My lab group has been working with scarlet shiners (Lythrurus fasciolaris) and telescope shiners (Notropis telescopus). We're interested in the neurological aspects of reproduction such as levels of the male hormone 11-ketotestosterone and "male" features such as intensity of coloration. Scarlets are strongly sexually dimorphic, with larger, brighter males, while telescopes aren't, and the males are smaller than females. Two things we've found bounce off what rjmtx mentioned in his post. For one thing, we've found that successful alpha males have very similar phenotypes with little variation (especially in scarlet shiners). And we've also found that males in both species have relatively larger brains than females, at a strong level of statistical significance. What does this mean?
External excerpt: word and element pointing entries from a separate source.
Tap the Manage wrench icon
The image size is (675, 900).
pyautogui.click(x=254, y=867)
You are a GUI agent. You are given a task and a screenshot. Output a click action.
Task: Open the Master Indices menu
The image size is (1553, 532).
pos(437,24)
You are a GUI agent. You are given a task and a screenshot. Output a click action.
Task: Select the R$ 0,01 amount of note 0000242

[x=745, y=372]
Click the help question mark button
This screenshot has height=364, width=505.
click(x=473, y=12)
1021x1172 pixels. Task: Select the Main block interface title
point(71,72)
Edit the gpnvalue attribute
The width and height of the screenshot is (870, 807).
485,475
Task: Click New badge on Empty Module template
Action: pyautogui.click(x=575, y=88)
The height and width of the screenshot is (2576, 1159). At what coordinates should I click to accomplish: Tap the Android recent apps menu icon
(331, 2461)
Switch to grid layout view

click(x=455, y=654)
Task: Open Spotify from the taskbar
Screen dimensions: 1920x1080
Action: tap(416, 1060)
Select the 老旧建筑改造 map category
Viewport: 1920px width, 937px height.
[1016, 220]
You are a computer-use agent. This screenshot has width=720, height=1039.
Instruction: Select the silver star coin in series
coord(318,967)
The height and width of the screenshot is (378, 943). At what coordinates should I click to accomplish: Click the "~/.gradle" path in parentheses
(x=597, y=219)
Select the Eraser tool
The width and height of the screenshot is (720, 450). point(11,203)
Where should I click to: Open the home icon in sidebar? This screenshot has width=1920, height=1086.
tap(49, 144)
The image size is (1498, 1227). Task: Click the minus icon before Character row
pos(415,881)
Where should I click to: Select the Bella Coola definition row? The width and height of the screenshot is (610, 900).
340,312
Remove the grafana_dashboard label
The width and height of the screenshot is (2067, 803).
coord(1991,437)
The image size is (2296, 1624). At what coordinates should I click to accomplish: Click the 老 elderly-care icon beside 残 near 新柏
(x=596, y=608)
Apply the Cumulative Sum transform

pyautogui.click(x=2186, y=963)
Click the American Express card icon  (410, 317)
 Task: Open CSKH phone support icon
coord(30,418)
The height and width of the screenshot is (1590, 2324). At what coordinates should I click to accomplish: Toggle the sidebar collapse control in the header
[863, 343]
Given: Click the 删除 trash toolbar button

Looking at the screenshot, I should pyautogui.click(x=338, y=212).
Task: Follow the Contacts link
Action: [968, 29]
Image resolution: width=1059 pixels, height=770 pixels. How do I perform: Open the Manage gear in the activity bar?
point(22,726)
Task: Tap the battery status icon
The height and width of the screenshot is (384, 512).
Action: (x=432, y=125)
We're still not exactly sure; but in scarlet shiners the brain region that's most different from females is the optic tectum, two large lobes that process visual information (we're still working on the telescope shiner data).

So these are two notropine species that live in the same streams, with different reproductive phenotype strategies, that share the feature of larger-brained males. Would this change if these fish were in different environments? I'd guess so, although one could imagine a range of plausible outcomes.